[Requirement] Please transcribe every entry below exactly as written.
# # # # #
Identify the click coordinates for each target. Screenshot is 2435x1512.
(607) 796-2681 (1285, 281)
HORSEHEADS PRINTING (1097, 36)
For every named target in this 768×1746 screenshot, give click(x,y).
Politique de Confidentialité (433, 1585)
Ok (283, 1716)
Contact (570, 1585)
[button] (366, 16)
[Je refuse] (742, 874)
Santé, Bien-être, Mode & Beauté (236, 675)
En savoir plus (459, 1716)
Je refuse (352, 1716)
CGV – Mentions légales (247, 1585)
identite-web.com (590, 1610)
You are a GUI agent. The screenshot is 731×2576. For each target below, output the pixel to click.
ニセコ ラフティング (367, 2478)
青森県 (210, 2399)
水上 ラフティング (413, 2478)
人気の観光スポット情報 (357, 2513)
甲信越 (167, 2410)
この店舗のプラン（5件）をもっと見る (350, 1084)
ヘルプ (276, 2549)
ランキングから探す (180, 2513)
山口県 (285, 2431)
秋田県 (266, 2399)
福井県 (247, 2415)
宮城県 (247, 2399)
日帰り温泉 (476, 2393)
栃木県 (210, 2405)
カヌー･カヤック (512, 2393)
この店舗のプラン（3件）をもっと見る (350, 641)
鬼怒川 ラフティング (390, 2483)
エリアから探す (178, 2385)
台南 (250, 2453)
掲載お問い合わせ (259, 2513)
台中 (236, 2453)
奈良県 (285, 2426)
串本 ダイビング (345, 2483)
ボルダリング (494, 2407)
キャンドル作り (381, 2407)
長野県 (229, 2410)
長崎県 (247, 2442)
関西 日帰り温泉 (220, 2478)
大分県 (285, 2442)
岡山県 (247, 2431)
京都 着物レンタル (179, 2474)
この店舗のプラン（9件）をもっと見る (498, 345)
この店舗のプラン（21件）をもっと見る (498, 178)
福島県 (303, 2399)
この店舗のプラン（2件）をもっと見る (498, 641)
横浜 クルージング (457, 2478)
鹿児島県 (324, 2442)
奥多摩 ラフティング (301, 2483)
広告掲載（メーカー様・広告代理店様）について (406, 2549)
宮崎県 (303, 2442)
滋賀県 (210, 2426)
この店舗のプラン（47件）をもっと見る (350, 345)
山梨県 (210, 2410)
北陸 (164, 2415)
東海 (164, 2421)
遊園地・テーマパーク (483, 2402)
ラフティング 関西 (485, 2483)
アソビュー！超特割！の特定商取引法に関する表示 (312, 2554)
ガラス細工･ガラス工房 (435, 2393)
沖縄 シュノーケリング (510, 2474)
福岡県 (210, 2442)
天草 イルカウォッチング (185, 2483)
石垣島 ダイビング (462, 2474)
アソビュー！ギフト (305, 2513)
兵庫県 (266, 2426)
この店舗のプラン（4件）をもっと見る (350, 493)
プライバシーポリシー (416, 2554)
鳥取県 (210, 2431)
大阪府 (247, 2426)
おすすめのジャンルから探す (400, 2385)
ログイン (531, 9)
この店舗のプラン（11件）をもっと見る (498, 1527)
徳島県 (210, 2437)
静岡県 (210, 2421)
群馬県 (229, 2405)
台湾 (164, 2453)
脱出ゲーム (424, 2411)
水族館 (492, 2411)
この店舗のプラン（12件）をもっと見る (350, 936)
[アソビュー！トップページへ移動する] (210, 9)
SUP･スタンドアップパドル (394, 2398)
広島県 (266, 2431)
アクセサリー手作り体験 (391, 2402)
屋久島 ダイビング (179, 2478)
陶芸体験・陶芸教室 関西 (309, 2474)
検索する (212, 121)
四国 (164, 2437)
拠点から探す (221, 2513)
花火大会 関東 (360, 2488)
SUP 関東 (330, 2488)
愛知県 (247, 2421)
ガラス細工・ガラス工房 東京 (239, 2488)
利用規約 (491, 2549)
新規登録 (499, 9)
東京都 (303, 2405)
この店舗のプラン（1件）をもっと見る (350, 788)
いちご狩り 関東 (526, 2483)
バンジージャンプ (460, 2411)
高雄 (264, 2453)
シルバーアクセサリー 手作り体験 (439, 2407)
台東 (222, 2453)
# # # # #
[Task answer]
Identify the click coordinates for each target. Screenshot is 2435x1512.
(607) 796-2681 (1285, 281)
HORSEHEADS PRINTING (1097, 36)
For every named target in this 768×1746 screenshot, give click(x,y).
Politique de Confidentialité (433, 1585)
Ok (283, 1716)
Contact (570, 1585)
[button] (366, 16)
[Je refuse] (742, 874)
Santé, Bien-être, Mode & Beauté (236, 675)
En savoir plus (459, 1716)
Je refuse (352, 1716)
CGV – Mentions légales (247, 1585)
identite-web.com (590, 1610)
You are a GUI agent. The screenshot is 731×2576. For each target below, output the pixel to click.
ニセコ ラフティング (367, 2478)
青森県 (210, 2399)
水上 ラフティング (413, 2478)
人気の観光スポット情報 (357, 2513)
甲信越 (167, 2410)
この店舗のプラン（5件）をもっと見る (350, 1084)
ヘルプ (276, 2549)
ランキングから探す (180, 2513)
山口県 (285, 2431)
秋田県 (266, 2399)
福井県 (247, 2415)
宮城県 (247, 2399)
日帰り温泉 (476, 2393)
栃木県 (210, 2405)
カヌー･カヤック (512, 2393)
この店舗のプラン（3件）をもっと見る (350, 641)
鬼怒川 ラフティング (390, 2483)
エリアから探す (178, 2385)
台南 (250, 2453)
掲載お問い合わせ (259, 2513)
台中 (236, 2453)
奈良県 (285, 2426)
串本 ダイビング (345, 2483)
ボルダリング (494, 2407)
キャンドル作り (381, 2407)
長野県 (229, 2410)
長崎県 (247, 2442)
関西 日帰り温泉 (220, 2478)
大分県 (285, 2442)
岡山県 (247, 2431)
京都 着物レンタル (179, 2474)
この店舗のプラン（9件）をもっと見る (498, 345)
この店舗のプラン（21件）をもっと見る (498, 178)
福島県 (303, 2399)
この店舗のプラン（2件）をもっと見る (498, 641)
横浜 クルージング (457, 2478)
鹿児島県 (324, 2442)
奥多摩 ラフティング (301, 2483)
広告掲載（メーカー様・広告代理店様）について (406, 2549)
宮崎県 (303, 2442)
滋賀県 (210, 2426)
この店舗のプラン（47件）をもっと見る (350, 345)
山梨県 (210, 2410)
北陸 (164, 2415)
東海 (164, 2421)
遊園地・テーマパーク (483, 2402)
ラフティング 関西 (485, 2483)
アソビュー！超特割！の特定商取引法に関する表示 (312, 2554)
ガラス細工･ガラス工房 (435, 2393)
沖縄 シュノーケリング (510, 2474)
福岡県 (210, 2442)
天草 イルカウォッチング (185, 2483)
石垣島 ダイビング (462, 2474)
アソビュー！ギフト (305, 2513)
兵庫県 (266, 2426)
この店舗のプラン（4件）をもっと見る (350, 493)
プライバシーポリシー (416, 2554)
鳥取県 (210, 2431)
大阪府 (247, 2426)
おすすめのジャンルから探す (400, 2385)
ログイン (531, 9)
この店舗のプラン（11件）をもっと見る (498, 1527)
徳島県 (210, 2437)
静岡県 (210, 2421)
群馬県 (229, 2405)
台湾 (164, 2453)
脱出ゲーム (424, 2411)
水族館 (492, 2411)
この店舗のプラン（12件）をもっと見る (350, 936)
[アソビュー！トップページへ移動する] (210, 9)
SUP･スタンドアップパドル (394, 2398)
広島県 (266, 2431)
アクセサリー手作り体験 (391, 2402)
屋久島 ダイビング (179, 2478)
陶芸体験・陶芸教室 関西 (309, 2474)
検索する (212, 121)
四国 (164, 2437)
拠点から探す (221, 2513)
花火大会 関東 (360, 2488)
SUP 関東 (330, 2488)
愛知県 (247, 2421)
ガラス細工・ガラス工房 東京 (239, 2488)
利用規約 (491, 2549)
新規登録 (499, 9)
東京都 (303, 2405)
この店舗のプラン（1件）をもっと見る (350, 788)
いちご狩り 関東 (526, 2483)
バンジージャンプ (460, 2411)
高雄 (264, 2453)
シルバーアクセサリー 手作り体験 (439, 2407)
台東 (222, 2453)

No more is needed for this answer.